→ Given request A
According to the piece on buying high-end speakers below, why did the writer choose stereo speakers powered by a stereo receiver instead of a 5.1 setup? Answer in one to three sentences.

What I Learnt about Buying High-end Speakers
I finally set up a high-end audio system — two Q Acoustics 5040 floorstanding speakers powered by a Denon DRA-800 receiver. Here’s what I learnt:
‣ Be clear about your primary goal:
Do you want to sit on the sofa and listen to music with exceptional quality? This guide is for you.
Do you want to walk around the house without audio interruption? Buy a whole-home system.
Do you want a speaker that you can take with you on a hike or to the lake? Buy the Bose Portable Smart Speaker.
Do you want to sit on the sofa and watch a movie or documentary? Buy 5.1 speakers powered by a 5.1 receiver.
Do you want a laptop with great audio quality (for a laptop)? Buy the Macbook Pro 16-inch.
Do you want a phone with surprisingly great audio quality (for a phone)? The iPhone 15 sounds great, better than what I thought a phone speaker could deliver.
Don’t answer “all of the above” because no speaker does everything well. Pick a primary goal, and the speaker will do that well, and handle other goals to a lesser or greater degree. If you don’t pick a primary goal, you may later realise that the thing you care about most doesn’t work well.
It’s no different from buying a vehicle: if your priority is off-roading, buy a 4-wheel-drive body-on-frame SUV. You can also drive it on the road, but it won’t be the best there. If you don’t know why you’re buying a car, you won’t be able to buy a good one. When people are confused about what to do, whether buying something or figuring out their next job, the confusion is often about the goal — not the method.
For me the primary goal is clear: sit on the sofa and enjoy music with exceptional quality.
‣ Once I gained clarity that music is the priority, the course of action was to buy stereo speakers powered by a stereo receiver, not 5.1. Why?
99% of music is in stereo.
When I listened to multichannel music, the sound was coming from all around me. When I switched to stereo, the sound came only from in front of me. The soundstage was narrower, but it didn’t significantly hurt the experience1. It was different, not worse. As an analogy, recent iPads run their screen at 120 FPS, but when I use an iPad that can only manage 60, I don’t find it worse.

→ Source data

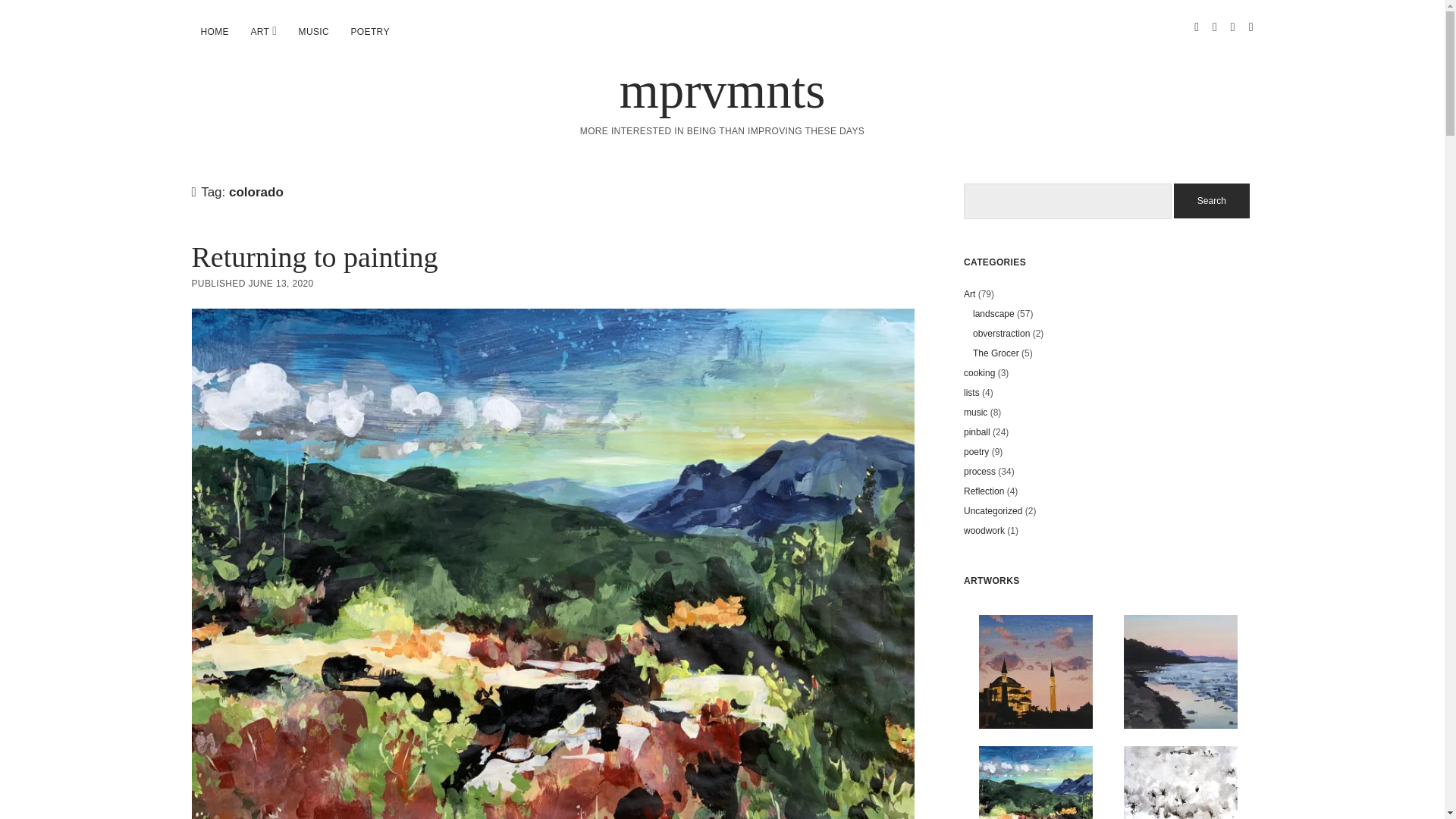
goodreads (1251, 27)
twitter (1195, 26)
POETRY (368, 31)
cooking (978, 372)
bandcamp (1232, 26)
HOME (213, 31)
Returning to painting (314, 256)
goodreads (1251, 26)
Art (969, 294)
open menu (274, 30)
Search for: (1067, 201)
music (975, 412)
poetry (975, 451)
Search (1211, 200)
twitter (1195, 27)
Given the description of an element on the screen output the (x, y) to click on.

→ Given request B
Present the entries of Block 1 as a Markdown table with the columns n and Line, one numbered row per line and no blank lines. Leave the pictures out.

→ Task result A
The writer's primary goal was to sit on the sofa and enjoy music with exceptional quality, and 99% of music is in stereo. The writer also found that the narrower soundstage of stereo didn't significantly hurt the experience.

→ Task result B
| n | Line |
|---|---|
| 1 | goodreads (1251, 27) |
| 2 | twitter (1195, 26) |
| 3 | POETRY (368, 31) |
| 4 | cooking (978, 372) |
| 5 | bandcamp (1232, 26) |
| 6 | HOME (213, 31) |
| 7 | Returning to painting (314, 256) |
| 8 | goodreads (1251, 26) |
| 9 | Art (969, 294) |
| 10 | open menu (274, 30) |
| 11 | Search for: (1067, 201) |
| 12 | music (975, 412) |
| 13 | poetry (975, 451) |
| 14 | Search (1211, 200) |
| 15 | twitter (1195, 27) |
| 16 | Given the description of an element on the screen output the (x, y) to click on. |